The best thing about Huck Finn is that he runs away. He carries with him the ignorance, hypocrisy and moral inversion of the town he has escaped from. Wherever you go, there you are. Adrift on the river, his companion a man that immoral laws had made a piece of property, he learns that his right place before that man may be humility. Huck never achieves perfection, nor does his author. But the resistance of Huck and Sam to the nation's original sin is one of the reasons why their story has been revered, not only by Americans but by authors from other shores as well.


In the house of my father the radical pastor the bad word was forbidden. We were taught with rigor that other, respectful word: "Negro." This distinction was one of the sacred values of our home, setting us above the saeculum, the world ruled by those who "didn't know any better." It was a distinction not only of morals but of class as well. So in my genteel Yankee childhood and youth, I never heard the word except as a prohibition, or a shocking evidence of sin. But when we went south, to visit the rural half of the family, I met itinerant black laborers and tenant farmers and their families, who worked on my grandpa's land. Some of the white farmers would speak the bad word in the raw, but for the most part my family spoke of "Nigg-ruhs."

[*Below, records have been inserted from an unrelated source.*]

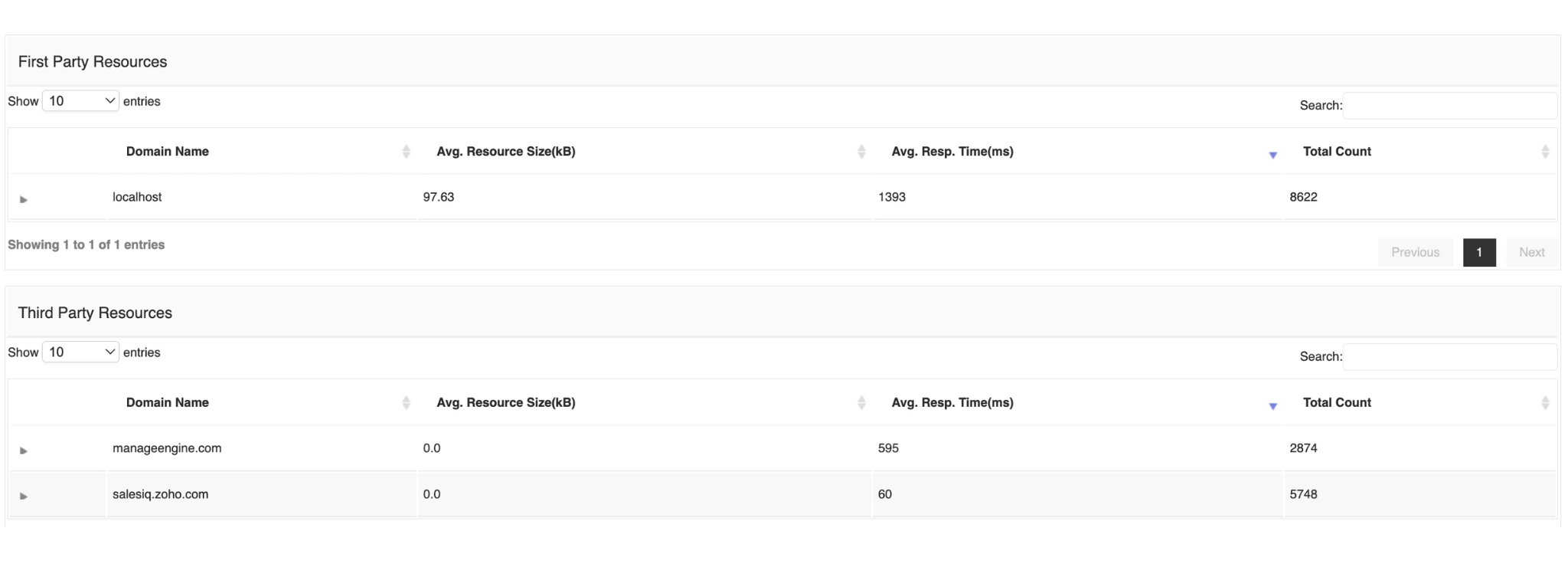Expand the manageengine.com row
This screenshot has width=1568, height=567.
pos(24,451)
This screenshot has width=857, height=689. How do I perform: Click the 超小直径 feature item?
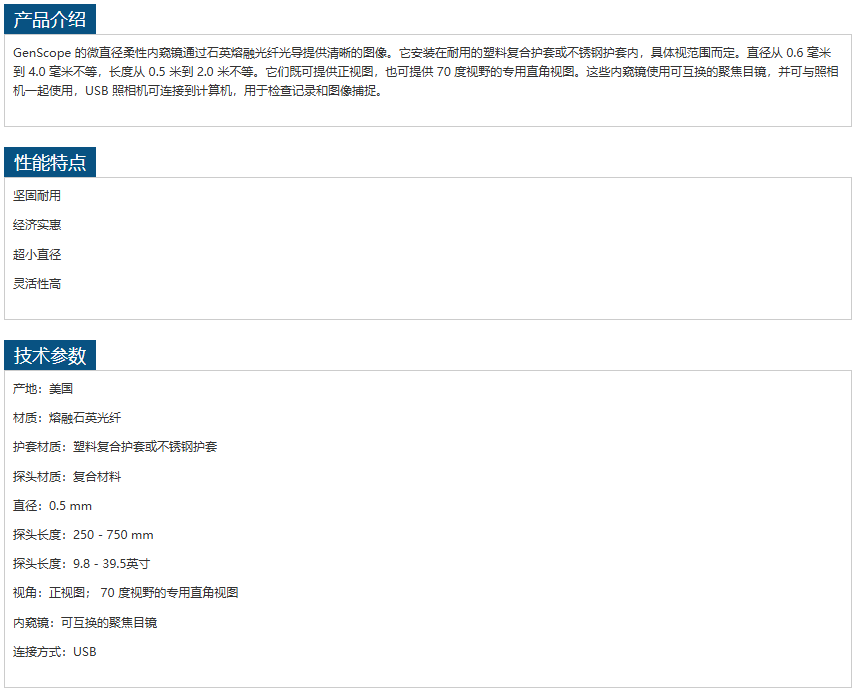37,255
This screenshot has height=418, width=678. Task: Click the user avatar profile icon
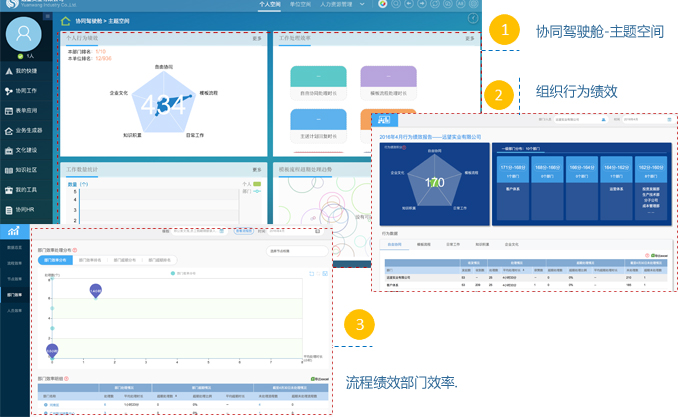click(x=28, y=34)
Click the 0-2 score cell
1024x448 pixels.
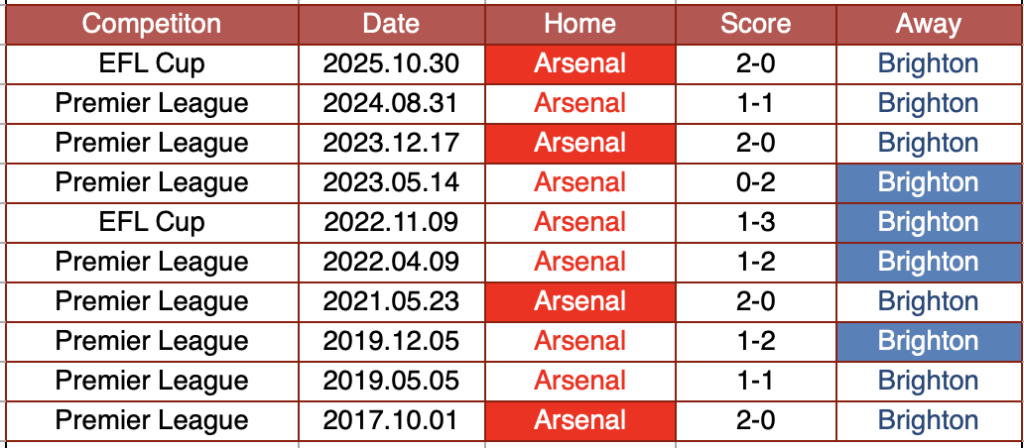point(755,182)
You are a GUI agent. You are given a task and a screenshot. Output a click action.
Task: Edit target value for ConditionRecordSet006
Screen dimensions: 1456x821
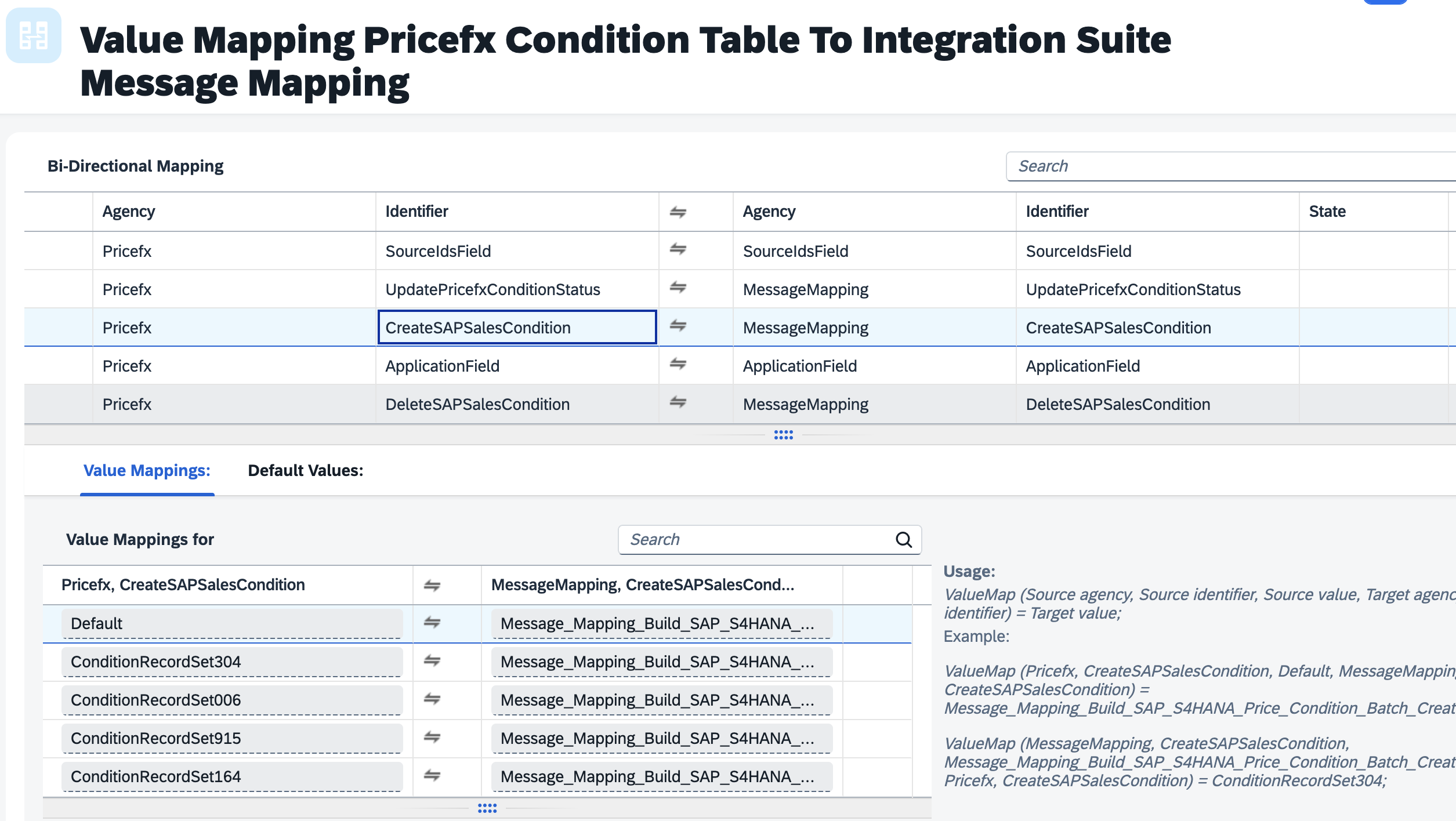661,700
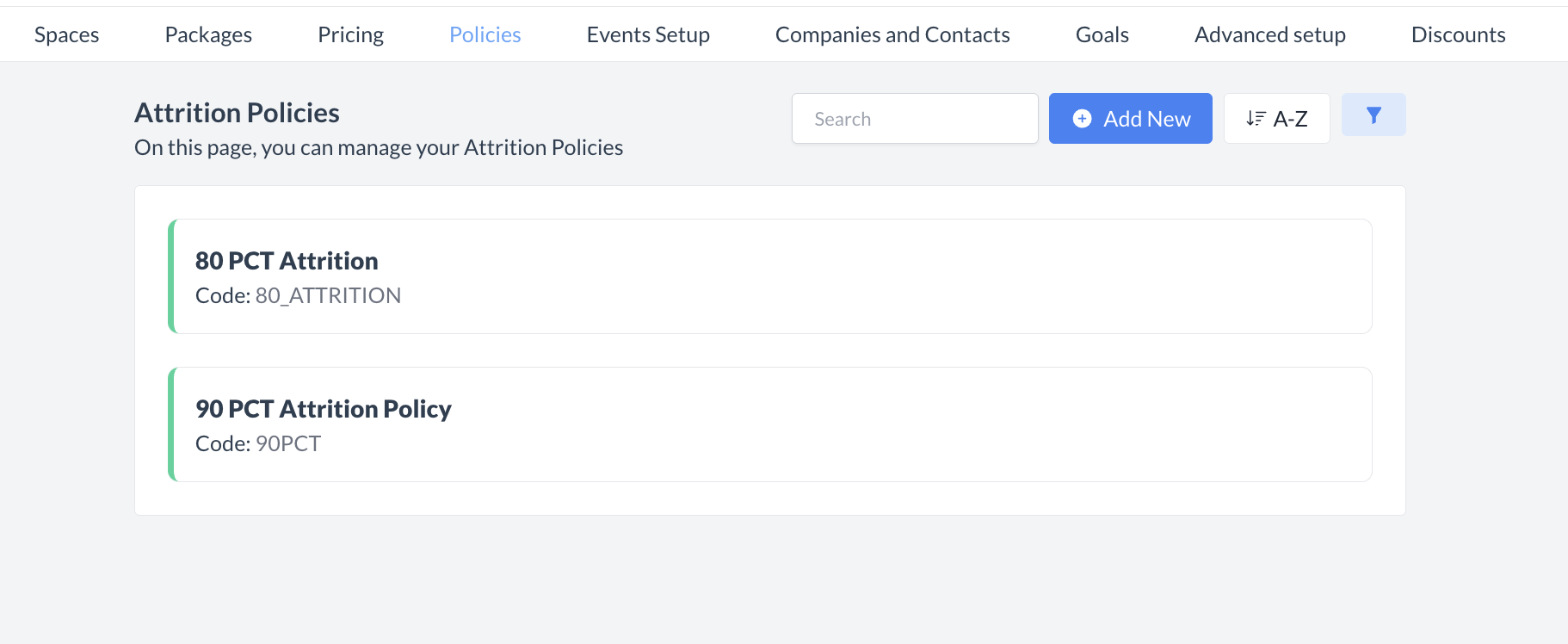Select the Policies menu item
This screenshot has width=1568, height=644.
[x=485, y=34]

In that neologism can be read the history of the south, its white folk still angry from the Reconstruction, soon to be placed under federal authority by the Voting Rights Act. You don't know these people, they were saying. We've lived with them for centuries; and we'll be damned before we'll say that word you Yankees are so proud of. "Nee-grow," you say. We'll keep our distance from white trash all right, but we'll keep distance from you as well, Galahad, with a word that's neither fish nor fowl. "Nigg-ruh." Put that in your pipe and smoke it.


Compliant and defiant at the same time, they told their history: the romance of a misguided Reconstruction that had awarded franchise and property rights to people who "were not ready." From that inevitable chaos and corruption all had been rescued, they taught, by mercies of the Klan and Plessy v. Ferguson.


Now in my Yankee old adulthood, the word is still not in my vocabulary. I never hear it in my house, or in my social and professional circles, but I hear it on the street, and in the subway, and in front of the bodega. Those who speak the word around me are black men.


And I've heard the word from a generation of black comedians, and I hear it in the fiction and the drama of black authors.

I know the word's use by some black people is a grief to others. It is a grief to me as well, though for special white reasons that lack authority. It is respectful to assume that my brothers and sisters know what they are doing, choose their words for a purpose, and achieve something by their choice. Perhaps they are drawing distinctions among themselves. Or perhaps, like gays who call themselves "queer," they are bleeding the word of its toxin, making it familiar and affectionate in their mouths. Perhaps they are universalizing the black experience, making it definitive in the place of epic whiteness. Not for me to say, though as ally I cannot fail to take an interest.


That the word hurts me is perhaps a side benefit. If I'm a grownup, I'll handle it.